Using Pythagoras’ theorem we can calculate the magnitude of vector \boldsymbol{a}:
|\boldsymbol{a}|=\sqrt{4^2+5^2}=\sqrt{41}Sometimes you may be required to find a unit vector in the direction of a particular vector, which can be found using:
Unit vector in the direction of a vector \boldsymbol{a}=\dfrac{\boldsymbol{a}}{|\boldsymbol{a}|}
As stated in position vectors, a unit vector has a magnitude of 1
Example: Find the unit vector in the direction of \boldsymbol{m}=-3\boldsymbol{i}+6\boldsymbol{j}
We first need to find the magnitude of \boldsymbol{m}:
|\boldsymbol{m}|=\sqrt{(-3)^2+6^2}=\sqrt{9+36}=3\sqrt{5}Therefore, the unit vector in the direction of \boldsymbol{m} is:
\dfrac{\boldsymbol{m}}{|\boldsymbol{m}|}=\dfrac{\boldsymbol{m}}{3\sqrt{5}}=\dfrac{1}{3\sqrt{5}}(-3\boldsymbol{i}+6\boldsymbol{j})

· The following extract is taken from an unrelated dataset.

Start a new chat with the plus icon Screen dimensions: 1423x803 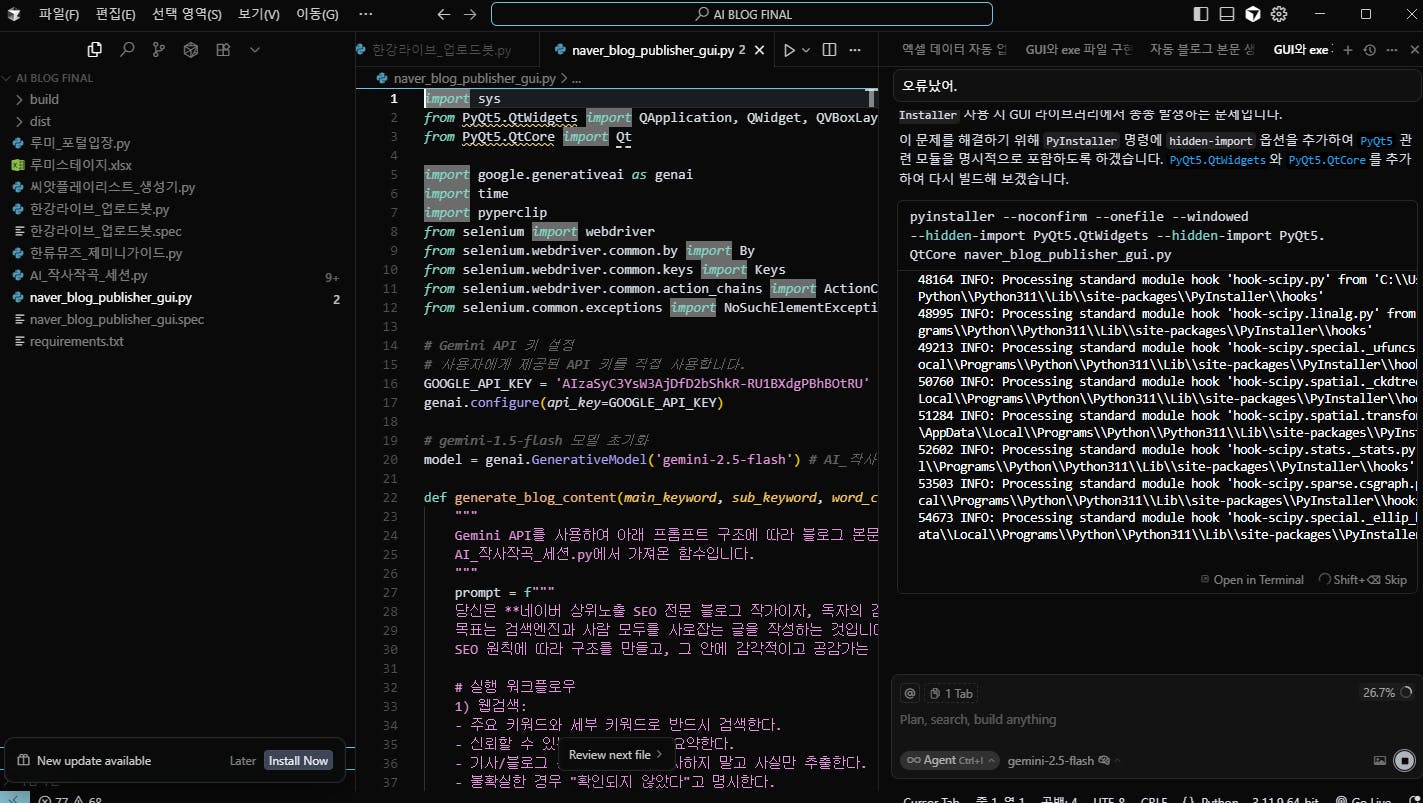tap(1347, 50)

Resolving Vectors into Component Form
When calculating with vectors it is easier to work with them when they are separated into \boldsymbol{i} and \boldsymbol{j} vectors, allowing you to work with one component at a time.

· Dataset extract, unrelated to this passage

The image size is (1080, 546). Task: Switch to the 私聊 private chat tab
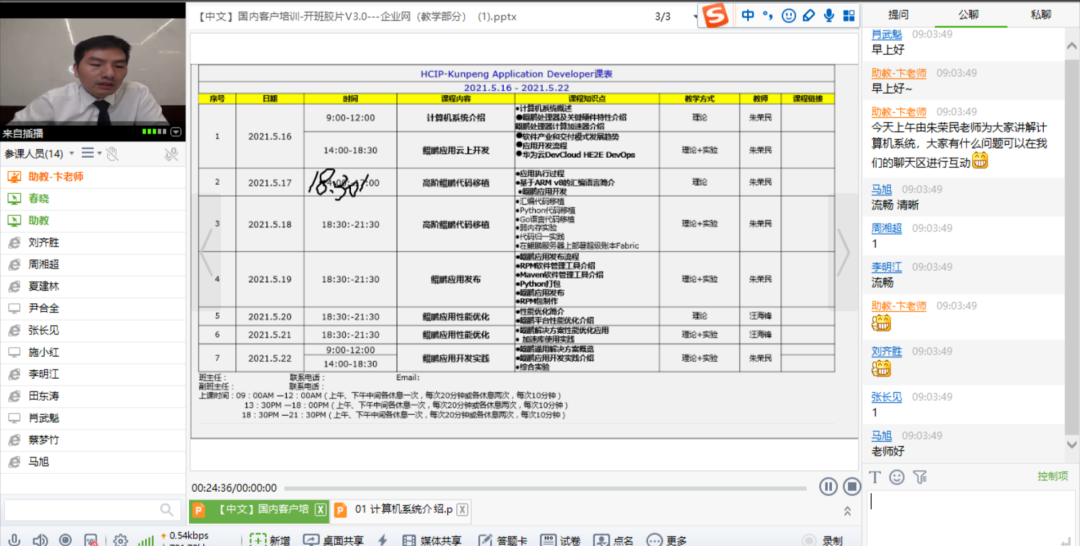1041,15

Splitting a vector into components is called resolving the vector, which can be done using both trigonometry and Pythagoras’ theorem.

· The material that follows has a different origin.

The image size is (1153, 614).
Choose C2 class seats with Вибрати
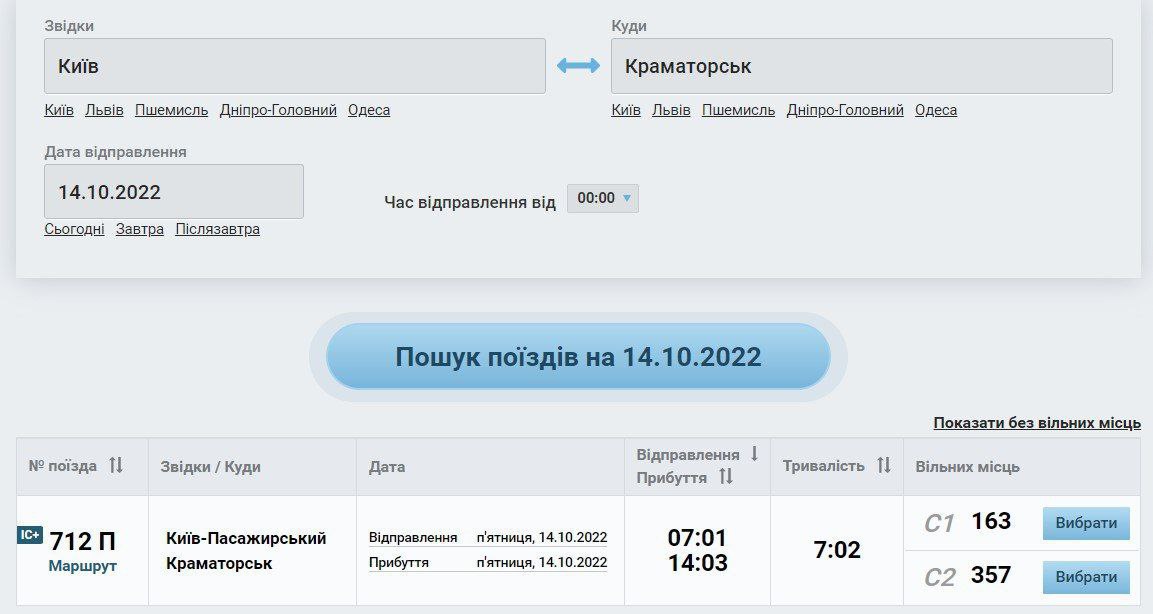(1086, 577)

Example: An object is travelling at 11\text{ ms}^{-1} at an angle of 38\degree to the horizontal.
Find the horizontal (\boldsymbol{i}) and vertical (\boldsymbol{j}) components of the object’s velocity, \boldsymbol{v}.
It is often easier to draw a diagram and make a right angled triangle for the problem:
We can then use trigonometry to find x and y:
\cos{38\degree}=\dfrac{x}{11} \rArr x=11\cos{38\degree}
\sin{38\degree}=\dfrac{y}{11} \rArr y=11\sin{38\degree}
Thus,
\begin{aligned} \boldsymbol{v}&=(11\cos{38\degree}\boldsymbol{i}+11\sin{38\degree}\boldsymbol{j})\text{ ms}^{-1} \\&=(8.67\boldsymbol{i}+6.77\boldsymbol{j})\text{ ms}^{-1} (2\text{ dp}) \end{aligned}
Finding the Distance Between Points Using a Vector’s Magnitude
Calculating the distance between two points is fairly straight forward, you need to find the vector between them and then calculate its magnitude using Pythagoras’ theorem.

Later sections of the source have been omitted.